私が「煮物が好きだ」というZINEを作った。

おばあちゃんにそれが見つかって、おばあちゃんが買ってくれて、

それ以来、わが家の食卓は、毎日山盛り煮物一色になった。

確かに、煮物は大好きだ。作ってもらえて本当に嬉しいし、ありがたい。

けれど、そういうことじゃないんだ。……いや、やっぱりすごい嬉しいのだけれど。贅沢でトンでもないこと言ってるのわかってるんだけど。
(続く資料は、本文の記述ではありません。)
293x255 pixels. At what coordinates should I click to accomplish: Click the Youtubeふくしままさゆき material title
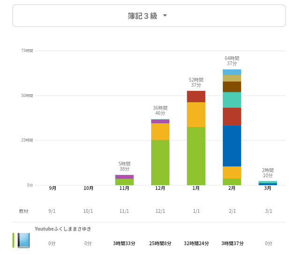(63, 229)
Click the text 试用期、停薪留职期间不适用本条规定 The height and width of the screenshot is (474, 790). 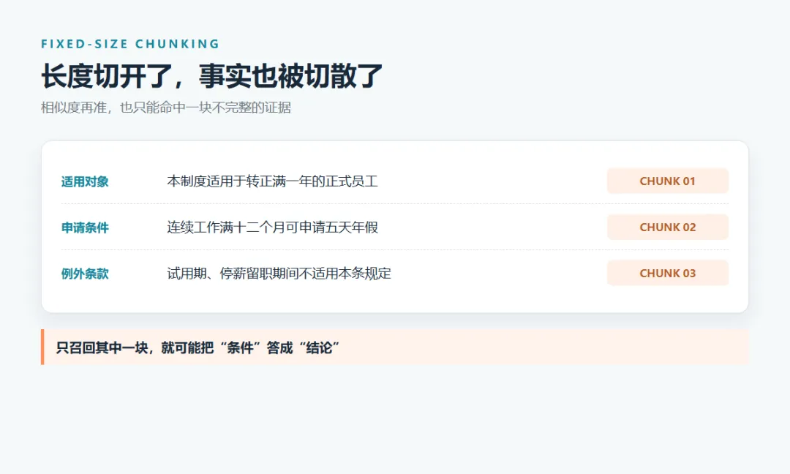[279, 274]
毎日、大きな鍋いっぱいの煮物が、私一人だけのために用意される。

さすがに、少しずつ飽きてきた。

毎日同じ味付け。具材こそ日によって微妙に変わるけれど、煮物はどこまでいっても煮物だ。全部がひと繋がりの、同じ「おばあちゃんの味」に溶けていく。

いや、書けば書くほど嫌なやつだな。

けれど、これこそが「愛」なのだ。

だから私も、一生懸命に食べる。

結構飽きてきてる。

どうしたらいいか分からないけれど、大好きだったはずの煮物が、最近ほんの少しだけ嫌いになりそうだ。

正直なってる。

次の本のタイトルは、

『煮物が、ちょっと嫌いになったから少なめでいい。』にしよう。